STATED GOAL A.
List every place name in the article on Hispanic audiences and news from home, counting each place once.

EXCERPT.
De Donde Crece la Palma: Hispanic audiences want news from home [2-A]
When you consider the sheer number of Latinos living in the United States, and the fact that people are intrinsically interested in knowing about what is happening where they come from and may have family, what you end up with is a wealth of demand for Latin American news in the USA. The question is: Can content providers satisfactorily meet such overwhelming demand?
Carlos Verdecia is Editor in Chief of Tiempos Del Mundo, a Spanish-language weekly that is published in both the U.S. and Latin America. The paper’s scope is quite broad, dealing with major issues in Latin America, and the same version is published in both markets. When asked whether content providers were going to be able to meet the heavy demand for countryspecific Latino news, he responded: “Well I can really only speak for us. Tiempos Del Mundo reports on the major trends in Latin America. Being a weekly paper, we really aren’t in a position to break news. Instead what we do is to take dominant issues and examine them in-depth.”
MONEY SENT FROM THE UNITED STATES
Verdecia points out that one major area of interest for Hispanic audiences is politics. With so many families relying on money sent from the United States, there is a great amount of concern over the stability of institutions at home, and general political trends. The political trend to the left that is fermenting in Latin America is surely of interest to most Latinos, no matter where exactly they are from: “So what we try to report on are themes that have broad appeal and are relevant to wide-ranging audiences. There are about ten different major elections being held across Latin America in the next year. With the recent movement toward the left, you can bet that people are going to be very interested in how that situation develops,” says Verdecia.
Michael Malone, Media Specialist for Florida-based Efe News Services, sees personal relevance as the key to understanding the news demands of Latinos living in the United States. “There is the dated perception of the Hispanic audience in the U.S. as being this very homogenous group, when in fact it is quite the opposite. As a result, what Latino readers really want is personally- relevant news; the stuff that effects them directly.”
Malone says security issues and political matters from one’s native country are particularly important to Latino readers, since those issues have the greatest impact on the readers and their families living abroad.

STATED GOAL B.
Rewrite the rows from the first one through the line containing "428x680 pixels. click(x=218, y=111)", changing "tab" to "panel" and leaving everything else as is.

EXERCISE MATERIAL.
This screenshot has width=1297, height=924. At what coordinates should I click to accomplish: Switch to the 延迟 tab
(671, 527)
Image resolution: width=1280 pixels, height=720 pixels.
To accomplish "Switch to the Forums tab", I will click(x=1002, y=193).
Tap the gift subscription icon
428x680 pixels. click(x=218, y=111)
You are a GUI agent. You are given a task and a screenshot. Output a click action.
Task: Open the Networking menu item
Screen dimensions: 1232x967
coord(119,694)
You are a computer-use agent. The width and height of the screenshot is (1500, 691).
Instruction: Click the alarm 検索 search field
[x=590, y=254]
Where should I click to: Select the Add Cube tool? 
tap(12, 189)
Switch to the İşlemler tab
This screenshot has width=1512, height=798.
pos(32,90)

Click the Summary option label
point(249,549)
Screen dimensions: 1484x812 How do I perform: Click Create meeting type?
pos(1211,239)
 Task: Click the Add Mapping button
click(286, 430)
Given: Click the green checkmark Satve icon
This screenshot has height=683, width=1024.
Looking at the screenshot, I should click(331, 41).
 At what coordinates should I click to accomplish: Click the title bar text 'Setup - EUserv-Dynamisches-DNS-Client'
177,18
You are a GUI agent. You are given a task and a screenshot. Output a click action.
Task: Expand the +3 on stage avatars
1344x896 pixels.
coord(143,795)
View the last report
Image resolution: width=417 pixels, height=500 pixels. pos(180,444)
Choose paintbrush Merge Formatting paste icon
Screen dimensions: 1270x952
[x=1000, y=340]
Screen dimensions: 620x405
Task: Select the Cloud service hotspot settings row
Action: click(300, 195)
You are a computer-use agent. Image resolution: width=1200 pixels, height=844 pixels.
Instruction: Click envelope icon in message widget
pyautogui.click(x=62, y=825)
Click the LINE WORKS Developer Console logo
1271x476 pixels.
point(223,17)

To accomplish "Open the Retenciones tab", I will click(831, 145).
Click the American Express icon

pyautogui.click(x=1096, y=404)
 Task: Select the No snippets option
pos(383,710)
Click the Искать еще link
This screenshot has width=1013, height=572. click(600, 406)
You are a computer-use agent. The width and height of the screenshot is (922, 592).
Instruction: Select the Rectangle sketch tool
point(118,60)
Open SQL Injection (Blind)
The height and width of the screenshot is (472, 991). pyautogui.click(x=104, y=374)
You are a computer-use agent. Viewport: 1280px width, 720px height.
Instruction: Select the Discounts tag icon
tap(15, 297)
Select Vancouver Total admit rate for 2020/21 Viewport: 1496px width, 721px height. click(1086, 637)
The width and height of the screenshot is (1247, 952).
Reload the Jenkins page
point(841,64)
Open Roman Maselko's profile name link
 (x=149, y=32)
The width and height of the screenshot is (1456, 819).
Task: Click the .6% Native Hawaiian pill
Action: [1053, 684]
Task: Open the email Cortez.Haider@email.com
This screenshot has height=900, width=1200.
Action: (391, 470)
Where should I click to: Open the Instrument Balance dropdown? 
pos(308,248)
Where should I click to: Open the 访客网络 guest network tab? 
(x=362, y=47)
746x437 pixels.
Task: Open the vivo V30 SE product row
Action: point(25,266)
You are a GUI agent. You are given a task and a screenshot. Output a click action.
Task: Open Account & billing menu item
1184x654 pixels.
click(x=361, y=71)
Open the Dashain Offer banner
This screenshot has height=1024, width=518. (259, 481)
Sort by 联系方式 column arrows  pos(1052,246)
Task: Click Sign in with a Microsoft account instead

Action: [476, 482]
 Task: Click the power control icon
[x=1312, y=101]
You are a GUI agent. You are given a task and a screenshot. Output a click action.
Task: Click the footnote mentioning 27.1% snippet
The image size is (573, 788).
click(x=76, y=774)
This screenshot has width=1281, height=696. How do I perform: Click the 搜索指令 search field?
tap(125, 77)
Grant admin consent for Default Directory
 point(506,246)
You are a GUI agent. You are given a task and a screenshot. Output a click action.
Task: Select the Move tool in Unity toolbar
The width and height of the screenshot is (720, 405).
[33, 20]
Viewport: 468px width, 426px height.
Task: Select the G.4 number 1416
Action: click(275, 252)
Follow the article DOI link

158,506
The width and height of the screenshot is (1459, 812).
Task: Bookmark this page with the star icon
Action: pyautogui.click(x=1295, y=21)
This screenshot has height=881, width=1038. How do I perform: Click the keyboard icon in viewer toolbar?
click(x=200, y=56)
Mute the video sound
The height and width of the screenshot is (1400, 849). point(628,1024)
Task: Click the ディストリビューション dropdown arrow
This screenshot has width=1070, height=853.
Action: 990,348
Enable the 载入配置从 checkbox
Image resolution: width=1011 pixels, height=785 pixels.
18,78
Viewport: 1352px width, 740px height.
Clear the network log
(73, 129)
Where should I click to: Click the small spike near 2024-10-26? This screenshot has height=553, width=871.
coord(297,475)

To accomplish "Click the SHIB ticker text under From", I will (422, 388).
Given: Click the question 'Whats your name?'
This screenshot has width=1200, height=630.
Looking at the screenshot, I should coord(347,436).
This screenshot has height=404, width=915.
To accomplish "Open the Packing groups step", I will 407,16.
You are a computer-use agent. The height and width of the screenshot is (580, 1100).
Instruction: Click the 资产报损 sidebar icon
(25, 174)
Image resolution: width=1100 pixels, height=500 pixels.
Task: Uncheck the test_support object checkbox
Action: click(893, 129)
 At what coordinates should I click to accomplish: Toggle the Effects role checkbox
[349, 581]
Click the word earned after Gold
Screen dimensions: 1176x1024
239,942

FULL RESPONSE A.
United States (also written as USA and U.S.)
Latin America
Florida

FULL RESPONSE B.
This screenshot has width=1297, height=924. At what coordinates should I click to accomplish: Switch to the 延迟 panel
(671, 527)
Image resolution: width=1280 pixels, height=720 pixels.
To accomplish "Switch to the Forums panel", I will click(x=1002, y=193).
Tap the gift subscription icon
428x680 pixels. click(x=218, y=111)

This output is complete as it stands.